I can show instead of explain

Capture one error screen and show it to the AI.

"Why doesn't this work?"

There are moments when this short question alone completes the explanation. You don't need to transcribe the error message, explain which button you clicked, or describe which part of the screen looks wrong in words. The image already contains all that context at once.

This conciseness is the power of multimodal prompts.

But there's a catch. The AI doesn't read images the same way I do. The buttons, spacing, error messages, and screen flow that seem obvious to me might be unclear to the model.

So showing an image alone isn't enough. You need to point out what to look at together.

Now I can show instead of telling

A multimodal prompt is a way of using not just text, but also images, screenshots, documents, and tables as inputs.

In the past, you had to describe the screen. Now you can show the screen.

You don't need to explain in words whether the UI feels awkward, where the error message is, what the table structure looks like, or why the design atmosphere doesn't fit. The AI can see the elements in the image and create an answer.

Audio and video can also expand in the same direction. However, since support methods differ by model and tool, this article focuses on images and screenshots, which are most commonly used and easiest to understand.

How AI reads images

When people look at an image, they bring experience and intention with them.

Developers look at the red lines and file paths first on an error screen. Designers look at spacing and contrast first. Users look first at whether the button is clickable and what to do next.

AI doesn't automatically share this intention. It creates answers based on text, layout, color, and shape in the image, but it doesn't naturally know what I consider important to see.

A problem that's clear to me might be just one of many elements on the screen to the model.

Seeing an image and seeing the problem I see in the same way are different things.

When showing alone isn't enough

Throwing just one image and asking "What do you think?" is a broad question.

The AI could look at color, layout, read text, or talk about accessibility. If it doesn't know which of these should be the basis for answering, the answer becomes broad and blurry.

# Common request
What do you think of this screen?

# Specific request
Look at this error screen for me.
There are three things I want to know:

1. The direct cause of the error
2. Files or settings I need to check first
3. Things to be careful about when fixing

Judge based on the message visible on the screen,
and mark uncertain parts as speculation.

Both requests show the same image. But the second request sets together where the AI should look, what it should answer, and where it should stop. The image shows the situation, and the text sets the observation criteria.
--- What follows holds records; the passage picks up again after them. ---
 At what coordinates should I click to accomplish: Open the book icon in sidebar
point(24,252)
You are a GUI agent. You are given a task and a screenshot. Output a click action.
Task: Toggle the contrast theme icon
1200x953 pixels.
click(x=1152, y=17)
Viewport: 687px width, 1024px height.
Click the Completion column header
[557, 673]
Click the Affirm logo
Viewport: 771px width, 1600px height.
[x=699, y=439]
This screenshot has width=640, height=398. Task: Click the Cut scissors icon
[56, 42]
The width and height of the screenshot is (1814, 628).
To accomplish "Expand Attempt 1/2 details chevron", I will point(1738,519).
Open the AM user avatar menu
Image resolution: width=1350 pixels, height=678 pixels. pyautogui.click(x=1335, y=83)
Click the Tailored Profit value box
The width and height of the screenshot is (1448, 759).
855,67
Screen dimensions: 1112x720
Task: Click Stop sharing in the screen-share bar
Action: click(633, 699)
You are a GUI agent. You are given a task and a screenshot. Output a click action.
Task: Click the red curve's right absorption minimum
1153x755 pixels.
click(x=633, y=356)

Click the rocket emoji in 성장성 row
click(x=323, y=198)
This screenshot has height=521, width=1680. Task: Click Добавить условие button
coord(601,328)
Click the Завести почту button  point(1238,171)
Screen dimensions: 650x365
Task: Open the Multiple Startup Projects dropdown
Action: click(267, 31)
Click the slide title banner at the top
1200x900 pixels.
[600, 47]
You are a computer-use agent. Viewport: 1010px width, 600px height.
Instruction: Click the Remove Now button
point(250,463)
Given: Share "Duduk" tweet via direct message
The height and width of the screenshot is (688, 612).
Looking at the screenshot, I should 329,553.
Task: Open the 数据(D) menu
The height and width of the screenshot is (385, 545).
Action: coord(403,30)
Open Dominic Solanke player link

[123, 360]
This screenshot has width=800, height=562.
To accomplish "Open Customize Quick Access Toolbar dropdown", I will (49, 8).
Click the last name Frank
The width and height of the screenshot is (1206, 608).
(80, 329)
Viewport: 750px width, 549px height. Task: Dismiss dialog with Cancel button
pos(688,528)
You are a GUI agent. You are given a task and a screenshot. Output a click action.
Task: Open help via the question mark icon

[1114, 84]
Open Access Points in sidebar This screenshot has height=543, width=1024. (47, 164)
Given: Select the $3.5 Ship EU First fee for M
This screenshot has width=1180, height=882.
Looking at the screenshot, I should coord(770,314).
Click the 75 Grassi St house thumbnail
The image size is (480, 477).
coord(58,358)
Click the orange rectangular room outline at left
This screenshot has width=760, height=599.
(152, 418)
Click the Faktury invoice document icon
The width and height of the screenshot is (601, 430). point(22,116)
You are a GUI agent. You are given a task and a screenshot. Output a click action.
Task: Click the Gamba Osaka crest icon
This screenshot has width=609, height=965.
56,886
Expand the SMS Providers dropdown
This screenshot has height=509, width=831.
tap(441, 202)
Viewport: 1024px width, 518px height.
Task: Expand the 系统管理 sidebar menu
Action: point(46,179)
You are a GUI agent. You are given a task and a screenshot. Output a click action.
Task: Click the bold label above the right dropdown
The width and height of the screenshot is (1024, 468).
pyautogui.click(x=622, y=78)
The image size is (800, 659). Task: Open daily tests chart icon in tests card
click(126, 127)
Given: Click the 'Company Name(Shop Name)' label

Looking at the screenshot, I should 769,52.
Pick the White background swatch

How to use words and visuals together

Multimodal prompts are most stable when an image and brief instructions are together.

The image shows the situation. The text sets the observation criteria.

[Image]
Error screen screenshot

[Background]
This error occurred while modifying the archive page in a Next.js project.
I recently changed code related to search filters and active state.

[What to look at]
- Direct cause of the error message
- Components or state values that seem related
- Possibility of controlled/uncontrolled input issue

[Desired answer]
- Error candidates
- Check order
- Draft fix instructions

The image becomes evidence, and the text becomes a lens. More important than seeing what is visible is deciding how to look at it.

The same structure works when requesting UI feedback.

[Image]
Archive page screenshot

[Goal]
Check if the currently selected category/subject on the left is clearly visible.

[Things that shouldn't change]
- Open book UI
- Dark library atmosphere
- Overall layout

[Desired answer]
- Problems
- Priority
- Tailwind modification direction

With background, AI reduces unnecessary suggestions. With goals, AI can focus. With restrictions, AI doesn't lose direction.

What it means that images change the conversation

Multimodal prompts are not a technology that eliminates explanations.

Rather, they change where explanations go. The screen itself is shown by the image, and the person tells what should be seen in that screen. The effort of lengthy description decreases, but determining judgment criteria becomes more important.

Showing something to AI is not about reducing the effort of explanation. It's about pointing more accurately at what to look at.